WHAT IS REQUIRED
Reproduce verbatim, line by line, everything from the line containing "Herminio Deras (495, 960)" to the last line of the listing below; add nothing.

RECORDS PROVIDED
# # # # #

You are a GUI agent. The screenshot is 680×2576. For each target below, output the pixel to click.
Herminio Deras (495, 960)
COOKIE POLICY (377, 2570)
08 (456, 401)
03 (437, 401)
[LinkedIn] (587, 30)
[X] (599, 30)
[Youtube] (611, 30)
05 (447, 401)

# # # # #

RESULT
Herminio Deras (495, 960)
COOKIE POLICY (377, 2570)
08 (456, 401)
03 (437, 401)
[LinkedIn] (587, 30)
[X] (599, 30)
[Youtube] (611, 30)
05 (447, 401)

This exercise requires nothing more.